Task brief: Gather and copy out every line of the material below that contains the string "heading". Treat case as significant.

Available records:
------------------------------------------------------------------------
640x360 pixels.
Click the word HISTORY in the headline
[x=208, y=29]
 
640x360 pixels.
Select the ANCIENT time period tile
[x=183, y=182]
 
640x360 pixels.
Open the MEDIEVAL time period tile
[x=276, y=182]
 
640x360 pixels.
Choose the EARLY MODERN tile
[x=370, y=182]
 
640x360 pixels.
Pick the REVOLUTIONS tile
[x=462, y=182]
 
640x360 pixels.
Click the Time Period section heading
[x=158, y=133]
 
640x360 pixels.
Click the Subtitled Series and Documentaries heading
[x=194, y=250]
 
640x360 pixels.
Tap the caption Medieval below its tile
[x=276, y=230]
------------------------------------------------------------------------
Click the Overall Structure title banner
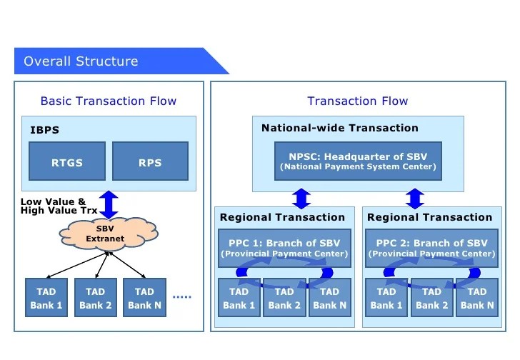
------------------------------------------------------------------------
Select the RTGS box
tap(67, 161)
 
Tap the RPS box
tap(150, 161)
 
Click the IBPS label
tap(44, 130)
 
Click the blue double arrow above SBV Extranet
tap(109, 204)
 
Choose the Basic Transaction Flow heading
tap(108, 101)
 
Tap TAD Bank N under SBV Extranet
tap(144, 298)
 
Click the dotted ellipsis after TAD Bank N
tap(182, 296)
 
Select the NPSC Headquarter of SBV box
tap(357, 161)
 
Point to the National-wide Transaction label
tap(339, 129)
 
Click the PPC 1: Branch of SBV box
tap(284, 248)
------------------------------------------------------------------------
The solution:
Click the Time Period section heading
Click the Subtitled Series and Documentaries heading
Choose the Basic Transaction Flow heading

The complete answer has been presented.